--- START ---
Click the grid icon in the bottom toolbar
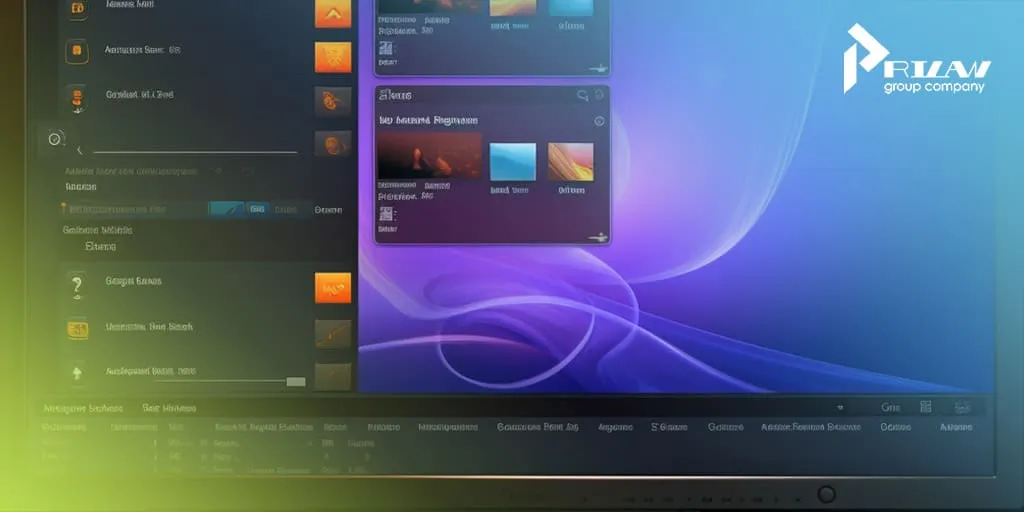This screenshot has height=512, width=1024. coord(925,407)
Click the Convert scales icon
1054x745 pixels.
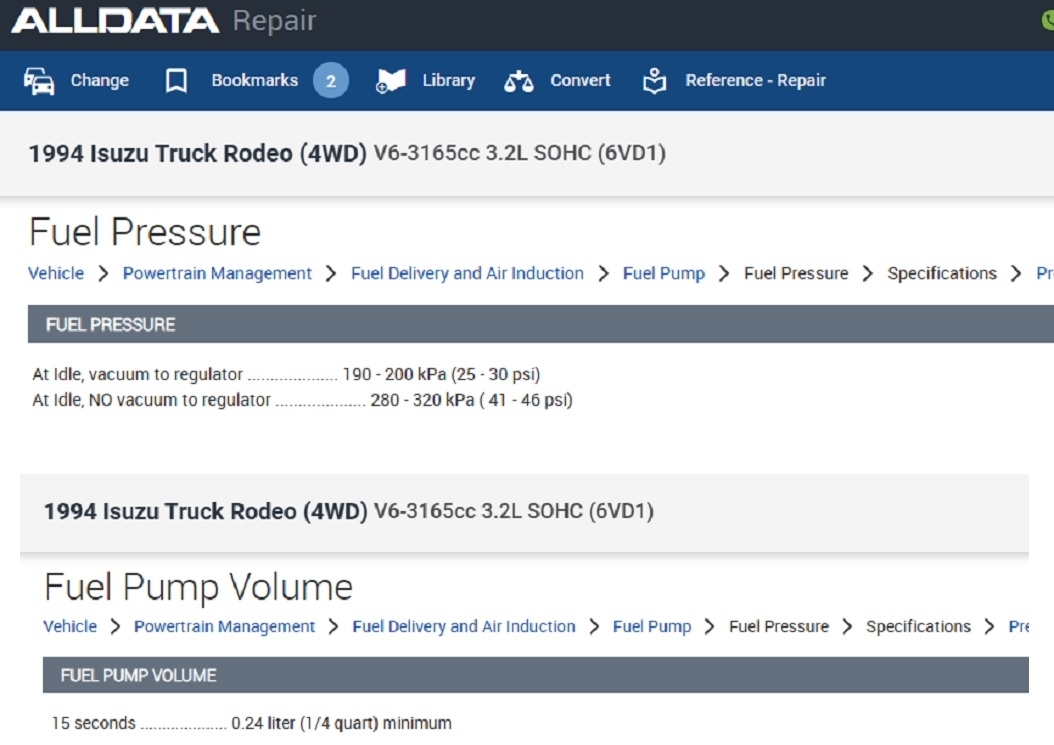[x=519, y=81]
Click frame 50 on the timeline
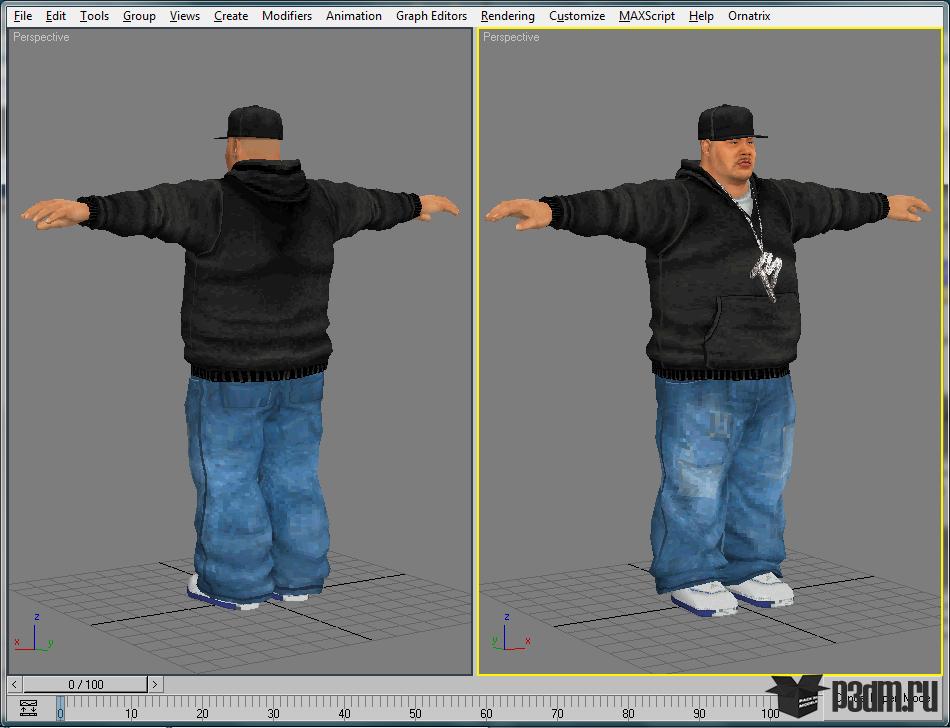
--- END ---
◆ ASSIGNMENT
Please give back the material above exactly as written, pictures omitted.

◆ SOLUTION
Click the grid icon in the bottom toolbar
This screenshot has height=512, width=1024. coord(925,407)
Click the Convert scales icon
1054x745 pixels.
[x=519, y=81]
Click frame 50 on the timeline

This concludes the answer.